從幼兒園到大學,他都跟在我身邊,充當護花使者的身份。


 


從小到大,將我照顧得無微不至。


 


我第一次來月經,看著沾血的裙子嚇了一跳。


 


是顧沉跑去校門口的超市給我買了衛生巾和新裙子,

託人送來女廁所。


 


我體育課崴了腳,他一邊罵罵咧咧地說我太笨,卻還是背了我一路。


 


有人給我寫情書,顧沉將我抵在牆角威脅:


 


「佟霧,你敢同意試試?」


 


高考結束後,他就向我表白了。


 


昏暗的燈光下,他紅著耳尖小心翼翼觸碰了我的唇。


 


雙方父母對我們的事情十分贊同。


 


就這樣,我們在一起了。


 


顧沉一如既往地對我好。


 


直到大四那年,他在遊戲裡認識了一個「兄弟」。


 


也是經管的。


 


直爽地和他能打成一片。


 


每次約會,他的嘴裡都是這位「兄弟」的貼心,能理解他。


 


我幾次吃醋,卻也沒想太多。


 


直到他說那位「兄弟」想見見我。


 


我沒想過,

他說的那位和他整個宿舍的男生都能打成一片的「兄弟」,是個女生。


 


4.


 


第一次見到王眠,她就上下掃視著我的臉,帶著一抹嫉妒。


 


隨後視線盯在我的胸前和腰下,笑著摟住顧沉的肩膀:


 


「行啊,你小子,豔福不淺啊。
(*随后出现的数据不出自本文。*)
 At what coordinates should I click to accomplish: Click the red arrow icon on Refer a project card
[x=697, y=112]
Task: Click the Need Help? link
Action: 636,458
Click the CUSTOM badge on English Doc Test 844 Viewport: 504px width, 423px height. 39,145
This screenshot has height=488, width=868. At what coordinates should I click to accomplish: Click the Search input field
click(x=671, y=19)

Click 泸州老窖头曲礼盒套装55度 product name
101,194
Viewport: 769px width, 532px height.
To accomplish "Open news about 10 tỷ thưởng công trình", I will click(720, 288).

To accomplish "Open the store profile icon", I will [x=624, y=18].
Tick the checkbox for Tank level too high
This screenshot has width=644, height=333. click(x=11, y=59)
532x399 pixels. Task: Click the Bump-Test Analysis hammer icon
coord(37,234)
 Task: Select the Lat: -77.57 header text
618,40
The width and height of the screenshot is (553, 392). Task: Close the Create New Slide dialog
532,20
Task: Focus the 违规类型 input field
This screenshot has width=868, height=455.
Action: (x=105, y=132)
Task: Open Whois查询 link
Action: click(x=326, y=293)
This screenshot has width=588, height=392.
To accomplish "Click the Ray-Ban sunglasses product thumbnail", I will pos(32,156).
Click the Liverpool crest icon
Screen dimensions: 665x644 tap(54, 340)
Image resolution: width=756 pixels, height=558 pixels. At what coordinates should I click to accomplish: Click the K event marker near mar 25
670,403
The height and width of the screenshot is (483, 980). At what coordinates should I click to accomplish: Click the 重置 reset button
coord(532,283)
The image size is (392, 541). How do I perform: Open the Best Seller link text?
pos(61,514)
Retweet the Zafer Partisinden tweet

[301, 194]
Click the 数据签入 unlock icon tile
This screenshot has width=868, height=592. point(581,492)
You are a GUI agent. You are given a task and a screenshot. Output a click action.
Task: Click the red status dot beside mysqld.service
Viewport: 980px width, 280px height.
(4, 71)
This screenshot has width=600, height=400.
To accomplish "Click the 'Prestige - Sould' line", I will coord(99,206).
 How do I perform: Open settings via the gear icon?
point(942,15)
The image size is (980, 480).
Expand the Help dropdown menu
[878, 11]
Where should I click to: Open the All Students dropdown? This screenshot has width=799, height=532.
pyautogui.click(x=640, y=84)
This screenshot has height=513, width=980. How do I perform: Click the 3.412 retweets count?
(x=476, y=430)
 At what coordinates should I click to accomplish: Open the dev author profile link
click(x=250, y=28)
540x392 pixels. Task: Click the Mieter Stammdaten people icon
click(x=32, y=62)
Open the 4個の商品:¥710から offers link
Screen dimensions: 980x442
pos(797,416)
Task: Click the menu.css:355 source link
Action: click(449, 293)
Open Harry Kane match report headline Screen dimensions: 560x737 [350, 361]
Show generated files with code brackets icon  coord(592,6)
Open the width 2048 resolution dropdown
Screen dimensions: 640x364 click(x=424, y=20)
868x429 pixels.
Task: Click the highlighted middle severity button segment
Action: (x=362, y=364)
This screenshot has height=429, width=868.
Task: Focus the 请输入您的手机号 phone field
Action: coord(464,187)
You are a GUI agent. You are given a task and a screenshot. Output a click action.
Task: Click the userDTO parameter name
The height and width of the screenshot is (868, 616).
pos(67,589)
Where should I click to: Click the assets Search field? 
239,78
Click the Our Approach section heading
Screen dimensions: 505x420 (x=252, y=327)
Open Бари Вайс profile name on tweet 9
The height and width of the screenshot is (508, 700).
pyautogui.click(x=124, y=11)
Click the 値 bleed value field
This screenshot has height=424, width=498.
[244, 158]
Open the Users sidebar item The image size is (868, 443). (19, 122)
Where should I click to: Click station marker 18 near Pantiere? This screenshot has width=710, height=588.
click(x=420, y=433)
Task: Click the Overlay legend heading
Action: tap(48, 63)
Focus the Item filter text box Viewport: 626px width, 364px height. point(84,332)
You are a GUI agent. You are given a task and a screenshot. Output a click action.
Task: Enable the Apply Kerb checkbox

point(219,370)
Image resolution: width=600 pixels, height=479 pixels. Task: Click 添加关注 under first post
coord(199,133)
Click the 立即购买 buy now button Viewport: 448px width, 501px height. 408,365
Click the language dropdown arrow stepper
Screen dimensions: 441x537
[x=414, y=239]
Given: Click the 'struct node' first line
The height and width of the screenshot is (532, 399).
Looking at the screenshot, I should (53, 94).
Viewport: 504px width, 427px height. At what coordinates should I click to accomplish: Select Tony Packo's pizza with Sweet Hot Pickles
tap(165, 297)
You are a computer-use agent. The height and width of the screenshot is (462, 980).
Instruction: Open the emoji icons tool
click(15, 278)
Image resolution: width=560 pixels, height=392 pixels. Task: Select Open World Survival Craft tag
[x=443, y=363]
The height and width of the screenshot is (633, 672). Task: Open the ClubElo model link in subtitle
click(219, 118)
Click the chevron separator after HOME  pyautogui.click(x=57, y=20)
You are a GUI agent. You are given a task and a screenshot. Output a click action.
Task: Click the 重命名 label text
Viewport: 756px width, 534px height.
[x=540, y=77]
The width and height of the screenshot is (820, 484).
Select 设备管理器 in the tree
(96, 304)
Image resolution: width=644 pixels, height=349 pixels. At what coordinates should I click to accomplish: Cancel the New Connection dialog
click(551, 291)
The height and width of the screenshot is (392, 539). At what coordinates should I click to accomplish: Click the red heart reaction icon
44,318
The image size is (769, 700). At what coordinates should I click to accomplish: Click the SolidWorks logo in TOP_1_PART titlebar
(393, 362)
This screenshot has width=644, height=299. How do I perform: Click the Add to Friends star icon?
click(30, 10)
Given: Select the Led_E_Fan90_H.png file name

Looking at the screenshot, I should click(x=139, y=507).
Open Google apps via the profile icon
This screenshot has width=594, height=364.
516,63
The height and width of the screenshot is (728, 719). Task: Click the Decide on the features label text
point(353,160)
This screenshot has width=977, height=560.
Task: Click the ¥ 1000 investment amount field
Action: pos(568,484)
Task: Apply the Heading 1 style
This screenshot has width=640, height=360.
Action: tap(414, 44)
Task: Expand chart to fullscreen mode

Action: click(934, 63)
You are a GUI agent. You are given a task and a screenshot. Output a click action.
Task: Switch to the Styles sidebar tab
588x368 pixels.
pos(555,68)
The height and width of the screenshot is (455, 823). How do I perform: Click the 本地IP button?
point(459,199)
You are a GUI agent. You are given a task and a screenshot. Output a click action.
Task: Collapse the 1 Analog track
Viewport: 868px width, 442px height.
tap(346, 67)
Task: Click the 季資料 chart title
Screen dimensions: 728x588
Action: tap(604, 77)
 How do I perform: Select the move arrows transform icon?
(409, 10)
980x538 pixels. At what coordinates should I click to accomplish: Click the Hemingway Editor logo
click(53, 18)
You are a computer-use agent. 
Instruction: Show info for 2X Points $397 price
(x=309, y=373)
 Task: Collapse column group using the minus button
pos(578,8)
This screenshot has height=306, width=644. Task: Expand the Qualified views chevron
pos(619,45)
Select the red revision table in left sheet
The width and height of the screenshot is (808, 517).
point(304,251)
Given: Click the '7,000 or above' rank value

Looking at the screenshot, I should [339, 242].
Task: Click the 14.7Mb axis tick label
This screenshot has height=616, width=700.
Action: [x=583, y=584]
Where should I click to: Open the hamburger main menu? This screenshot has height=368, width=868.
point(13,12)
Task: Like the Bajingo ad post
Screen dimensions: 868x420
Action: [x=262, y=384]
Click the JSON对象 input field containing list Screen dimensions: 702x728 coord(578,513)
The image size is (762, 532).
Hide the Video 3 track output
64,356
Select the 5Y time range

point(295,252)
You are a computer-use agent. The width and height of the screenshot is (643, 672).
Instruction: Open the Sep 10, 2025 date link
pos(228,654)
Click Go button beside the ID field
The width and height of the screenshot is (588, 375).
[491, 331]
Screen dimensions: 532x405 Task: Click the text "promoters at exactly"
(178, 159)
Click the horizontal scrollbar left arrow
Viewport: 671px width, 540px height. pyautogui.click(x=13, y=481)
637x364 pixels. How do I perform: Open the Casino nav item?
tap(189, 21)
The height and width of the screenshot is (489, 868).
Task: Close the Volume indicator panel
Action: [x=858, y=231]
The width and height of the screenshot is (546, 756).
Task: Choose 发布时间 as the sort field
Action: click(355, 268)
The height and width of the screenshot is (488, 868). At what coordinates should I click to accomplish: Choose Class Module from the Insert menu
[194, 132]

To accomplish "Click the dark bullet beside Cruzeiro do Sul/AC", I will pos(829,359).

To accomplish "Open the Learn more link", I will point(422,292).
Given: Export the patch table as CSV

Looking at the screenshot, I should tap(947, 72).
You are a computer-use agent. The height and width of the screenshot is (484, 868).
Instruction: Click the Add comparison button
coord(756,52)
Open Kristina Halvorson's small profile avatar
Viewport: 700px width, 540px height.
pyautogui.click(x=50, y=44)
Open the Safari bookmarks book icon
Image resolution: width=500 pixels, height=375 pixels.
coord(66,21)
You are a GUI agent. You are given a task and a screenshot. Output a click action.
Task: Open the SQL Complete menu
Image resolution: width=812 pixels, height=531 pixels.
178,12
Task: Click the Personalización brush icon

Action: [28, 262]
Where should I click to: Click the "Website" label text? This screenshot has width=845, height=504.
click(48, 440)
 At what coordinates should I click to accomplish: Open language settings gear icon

」


 


「你看嫂子這胸,還有這屁股,這腿。」


 


他其他的幾個兄弟聽見後,視線也落在我身上。


 


顧沉擋在我身前,警告地看了他們一眼,隨後皺了皺眉頭:


 


「胡說什麼。」


 


王眠嘖了嘖嘴:


 


「這就護上了?」


 


「我告訴你啊,女人如衣服,兄弟如手足,你可別搞反了。」


 


「嫂子身材這麼好,穿修身衣和短裙不就是給男人看的嘛,這叫欣賞你懂不懂?」


 


「嫂子,

我們不理這群男人,你跟我坐在一起。」


 


說完,王眠就拉著我坐在了一起。


 


還對著顧沉得意地挑了挑眉:


 


「現在大美女是我的了。」


 


顧沉無奈地笑了笑。


 


……


 


餐桌上,顧沉一如既往地給我剝蝦。


 


王眠看見後,撇了撇嘴:


 


「你可別厚此薄彼啊,眼裡光是女人,沒有兄弟。」


 


說完,她湊上前,張開了嘴。


 


將顧沉原本準備遞給我的蝦咬了下來。


 


我看見她的嘴唇觸碰到了顧沉的指尖。


 


而顧沉,似乎習慣了。


 


就連周圍的人都沒有表現出任何驚訝。


 


顯然,這種事情已經不是第一次了。


 


回去後,我和顧沉吵了一架。


 


顧沉認錯,答應以後會注意。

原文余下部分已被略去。